● Data entries:

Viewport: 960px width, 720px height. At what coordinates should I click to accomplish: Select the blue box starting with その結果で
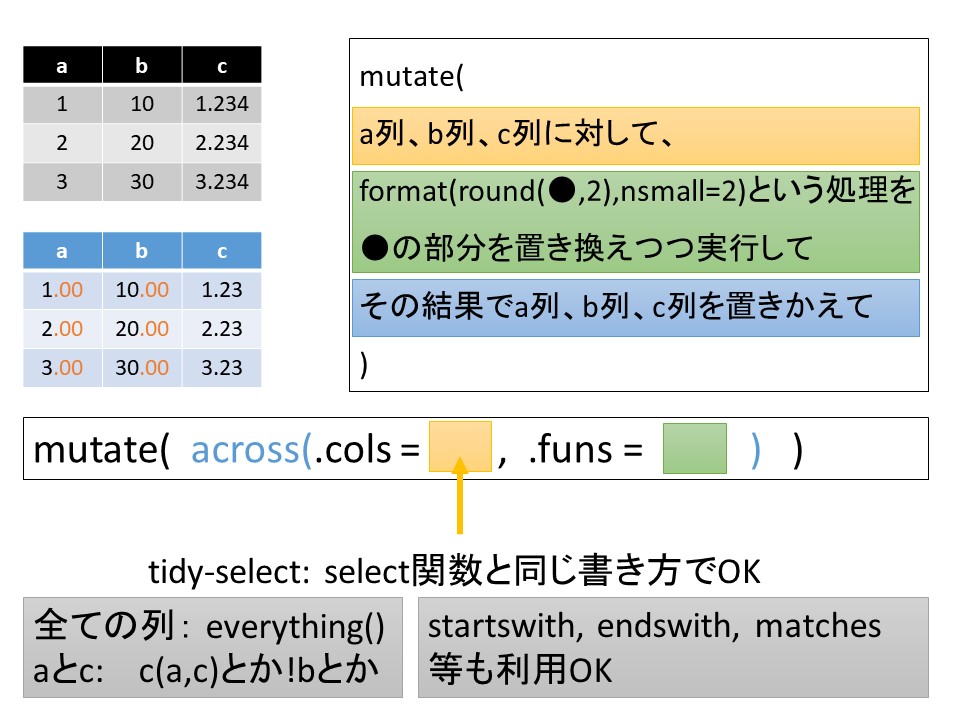635,306
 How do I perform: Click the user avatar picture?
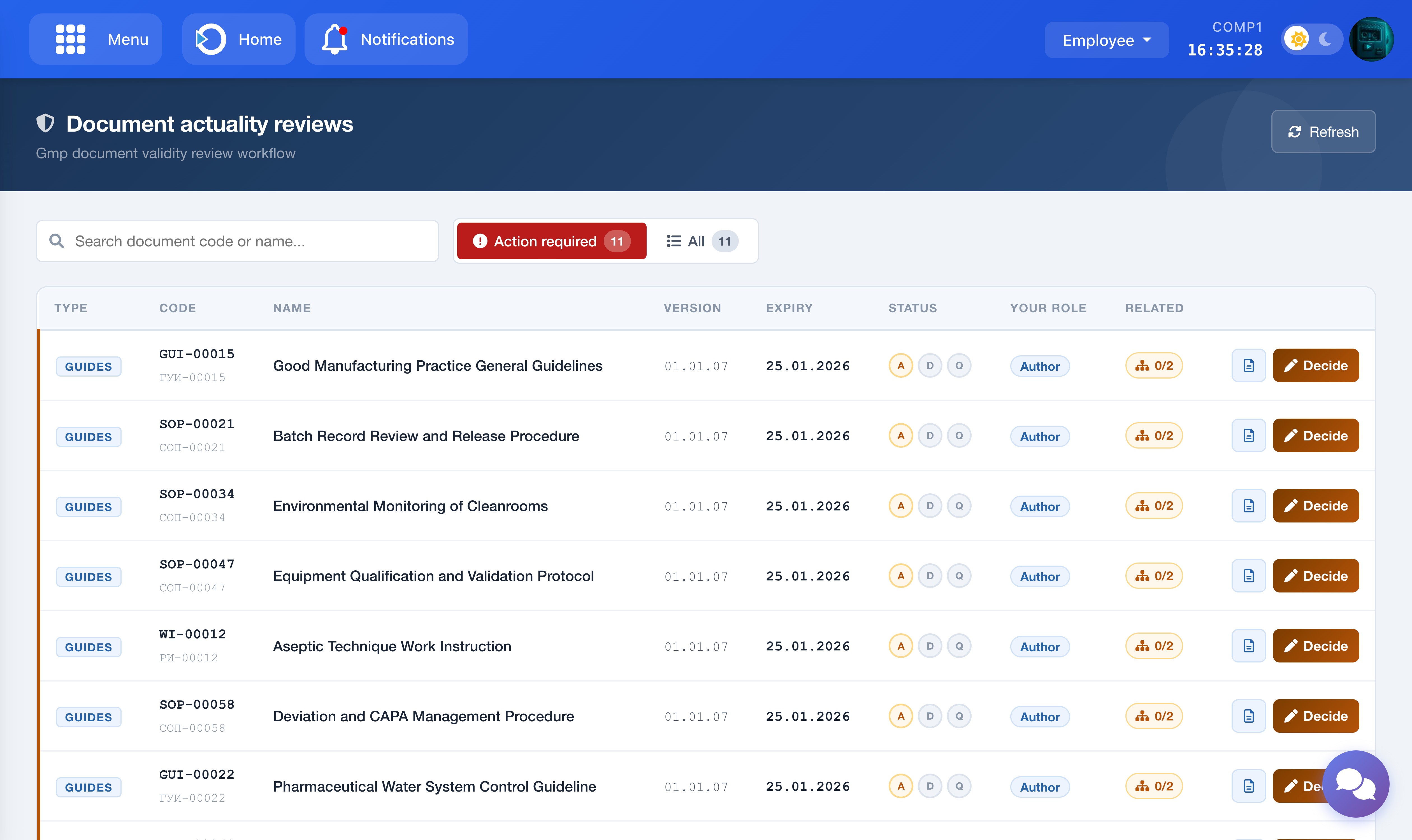1371,39
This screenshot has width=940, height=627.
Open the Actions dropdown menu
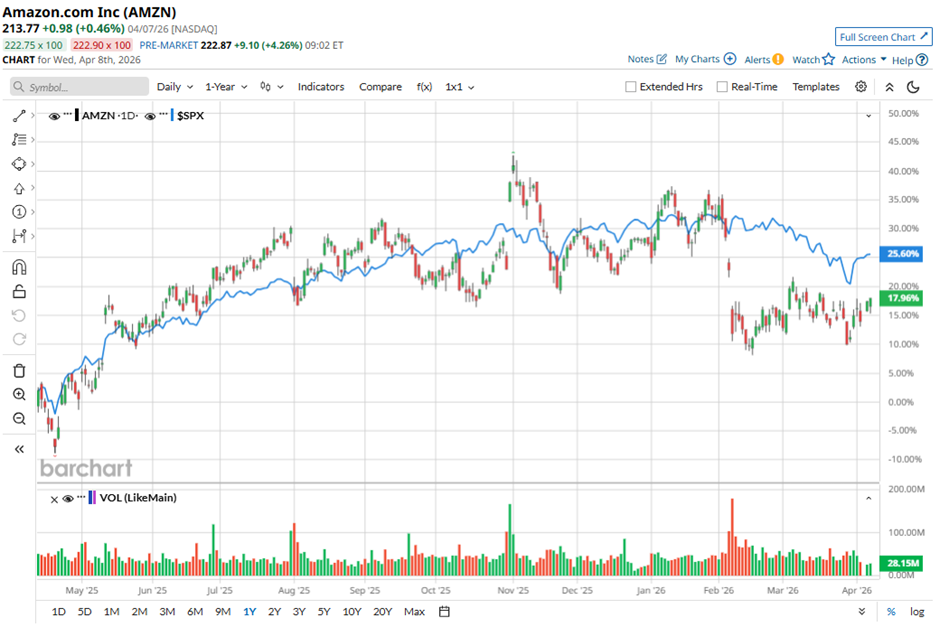tap(864, 60)
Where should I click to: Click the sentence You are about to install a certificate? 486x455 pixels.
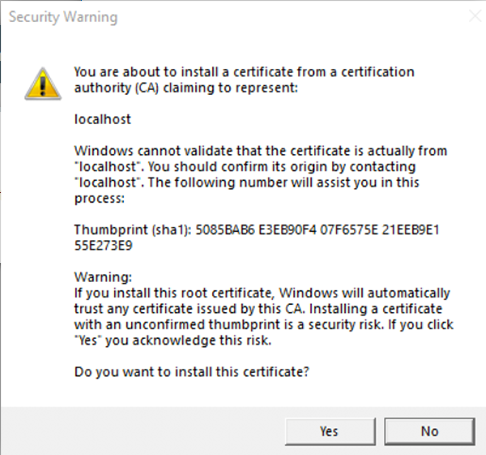click(x=244, y=72)
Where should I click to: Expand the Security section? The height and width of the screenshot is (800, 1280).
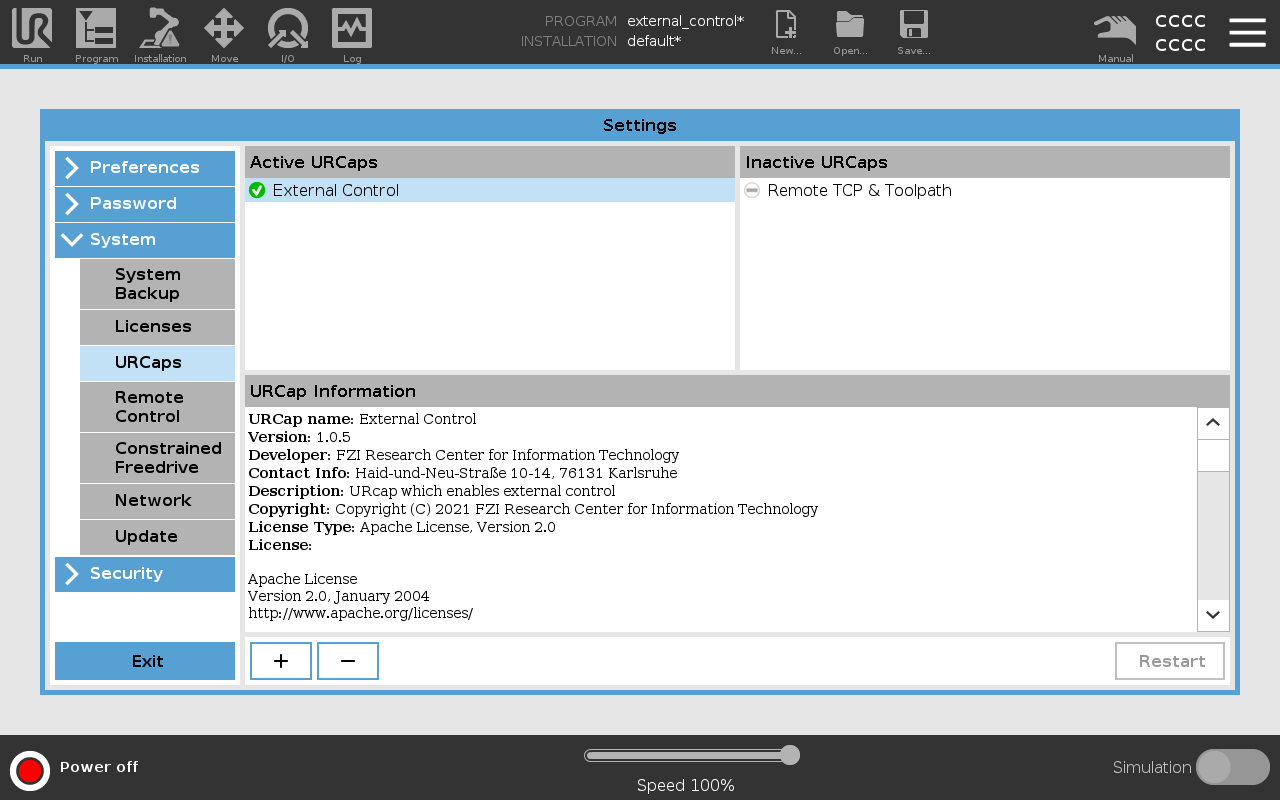(145, 574)
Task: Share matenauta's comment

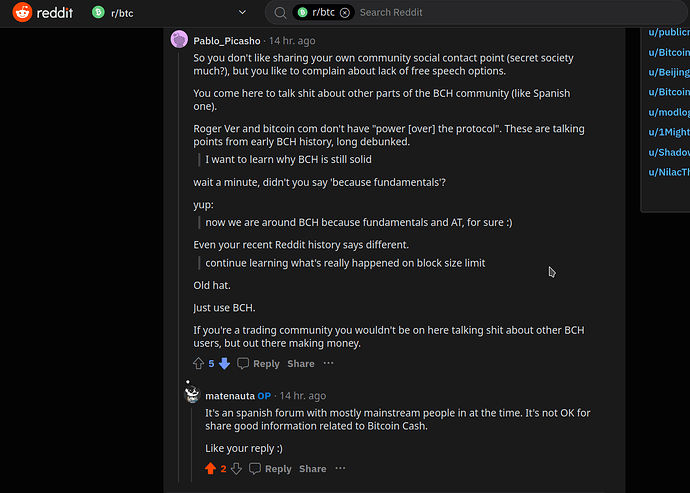Action: click(312, 469)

● Exercise details: Can you rewrite the lines of the listing as a Markdown table, starting at the line with "How do I perform: Click" and running through the end of the listing, with columns headed "No." and "Line"? Skip blank lines, and leave the pictures out of your answer.

● Reply:
| No. | Line |
|---|---|
| 1 |  How do I perform: Click the user avatar picture? |
| 2 | 1371,39 |
| 3 | This screenshot has width=940, height=627. |
| 4 | Open the Actions dropdown menu |
| 5 | tap(864, 60) |
| 6 | Where should I click to: Click the sentence You are about to install a certificate? 486x455 pixels. |
| 7 | click(x=244, y=72) |
| 8 | Where should I click to: Expand the Security section? The height and width of the screenshot is (800, 1280). |
| 9 | (145, 574) |
| 10 | Task: Share matenauta's comment |
| 11 | Action: click(312, 469) |